/いくらでも拡大解釈ができる、ということは、いくらでも縮小解釈ができる、ということだ。それゆえ、今後は、審議会で、いかに個別作品を擁護するが問題の焦点となる。くわえて、18禁エロマンガの年齢確認も、そのプライヴァシー保護の方法を工夫しなくてはならない。だが、はたして、それでコストが合うのか。/

 今回、「表現の自由」を掲げて反対で騒いでいたのが、作り手以上にファンの側だったことは注目に値する。その中心となったのが、エロマンガファン。彼らは、自分たちの嗜好が標的とされたことに対して、それを隠し、マンガ全体への危機であると煽った。それで、それ以外のマンガファンまでが浮き足立った。

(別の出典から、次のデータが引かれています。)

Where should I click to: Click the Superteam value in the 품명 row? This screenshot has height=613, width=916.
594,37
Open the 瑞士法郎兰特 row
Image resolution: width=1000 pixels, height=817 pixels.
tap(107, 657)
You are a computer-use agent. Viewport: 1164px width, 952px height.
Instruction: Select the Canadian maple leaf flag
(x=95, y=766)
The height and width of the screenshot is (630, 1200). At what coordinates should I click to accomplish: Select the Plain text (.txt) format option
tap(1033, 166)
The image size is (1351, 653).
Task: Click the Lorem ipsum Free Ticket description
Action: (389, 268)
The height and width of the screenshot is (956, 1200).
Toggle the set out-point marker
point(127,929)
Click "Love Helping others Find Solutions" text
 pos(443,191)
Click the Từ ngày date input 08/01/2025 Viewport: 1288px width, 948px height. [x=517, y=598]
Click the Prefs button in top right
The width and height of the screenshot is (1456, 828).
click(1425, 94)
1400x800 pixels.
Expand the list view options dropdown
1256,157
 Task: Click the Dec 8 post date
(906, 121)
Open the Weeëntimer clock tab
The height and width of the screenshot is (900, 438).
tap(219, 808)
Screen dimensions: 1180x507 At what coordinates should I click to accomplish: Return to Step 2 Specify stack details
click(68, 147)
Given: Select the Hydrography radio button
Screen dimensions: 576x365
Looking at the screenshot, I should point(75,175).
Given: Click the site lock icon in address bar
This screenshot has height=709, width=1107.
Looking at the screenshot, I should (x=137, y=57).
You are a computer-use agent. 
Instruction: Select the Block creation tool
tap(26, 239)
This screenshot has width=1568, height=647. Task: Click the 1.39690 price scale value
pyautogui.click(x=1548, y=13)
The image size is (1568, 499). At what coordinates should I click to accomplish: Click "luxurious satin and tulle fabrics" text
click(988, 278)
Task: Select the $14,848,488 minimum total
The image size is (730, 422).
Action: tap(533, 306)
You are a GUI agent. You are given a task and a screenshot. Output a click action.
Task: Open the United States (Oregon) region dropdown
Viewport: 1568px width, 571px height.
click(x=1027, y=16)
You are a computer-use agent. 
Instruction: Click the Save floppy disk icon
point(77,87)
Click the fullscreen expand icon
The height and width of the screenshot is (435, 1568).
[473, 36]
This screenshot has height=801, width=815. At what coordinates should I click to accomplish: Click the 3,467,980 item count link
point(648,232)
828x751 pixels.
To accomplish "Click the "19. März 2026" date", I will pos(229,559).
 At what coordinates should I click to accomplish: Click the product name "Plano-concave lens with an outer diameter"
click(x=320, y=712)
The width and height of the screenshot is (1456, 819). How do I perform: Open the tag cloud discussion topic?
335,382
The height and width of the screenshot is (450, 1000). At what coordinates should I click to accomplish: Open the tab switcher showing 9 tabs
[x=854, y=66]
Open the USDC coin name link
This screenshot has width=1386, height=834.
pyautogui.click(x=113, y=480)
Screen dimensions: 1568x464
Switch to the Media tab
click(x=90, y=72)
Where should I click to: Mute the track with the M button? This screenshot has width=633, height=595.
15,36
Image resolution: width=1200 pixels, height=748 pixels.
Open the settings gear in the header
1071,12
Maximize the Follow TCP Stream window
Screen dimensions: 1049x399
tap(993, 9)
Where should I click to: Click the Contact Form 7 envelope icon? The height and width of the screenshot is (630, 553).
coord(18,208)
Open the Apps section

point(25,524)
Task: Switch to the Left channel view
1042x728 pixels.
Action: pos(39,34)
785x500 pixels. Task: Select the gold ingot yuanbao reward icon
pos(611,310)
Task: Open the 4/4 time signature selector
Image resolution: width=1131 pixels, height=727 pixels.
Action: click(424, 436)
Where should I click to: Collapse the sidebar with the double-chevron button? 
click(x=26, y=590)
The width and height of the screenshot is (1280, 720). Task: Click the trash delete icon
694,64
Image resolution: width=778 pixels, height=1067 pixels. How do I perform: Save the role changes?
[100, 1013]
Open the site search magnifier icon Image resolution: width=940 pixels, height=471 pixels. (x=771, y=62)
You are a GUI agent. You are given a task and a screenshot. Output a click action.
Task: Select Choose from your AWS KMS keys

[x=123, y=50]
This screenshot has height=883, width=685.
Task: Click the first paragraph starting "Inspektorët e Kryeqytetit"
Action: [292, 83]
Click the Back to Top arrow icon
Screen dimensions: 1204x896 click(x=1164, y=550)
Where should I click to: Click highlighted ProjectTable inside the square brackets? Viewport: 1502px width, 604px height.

 しかし、重要なのは、じつは条例ではなく、同施行規則の方であり、実際の審議会の運営と議論だ。条例が曖昧だ、いくらでも拡大解釈ができる、ということは、逆に言えば、いくらでも縮小解釈ができる、ということでもある。とくに、違法な性交を「不当に賛美し又は誇張することにより」という条文は、表現そのものではなく、表現の意図に踏み入ったものであることにおいて、個別作品で大きな議論となりうる。つまり、昔のように、毛が見えたらダメ、というような形式規定ではなく、表現の正当性が問われる。これは、表現者にとって、表現の意図に正当性さえ認めてもらえるなら、むしろ何でもできる、ということでさえある。しかし、この条文は、一歩間違えば、表現統制ではなく、思想統制にもなりかねない。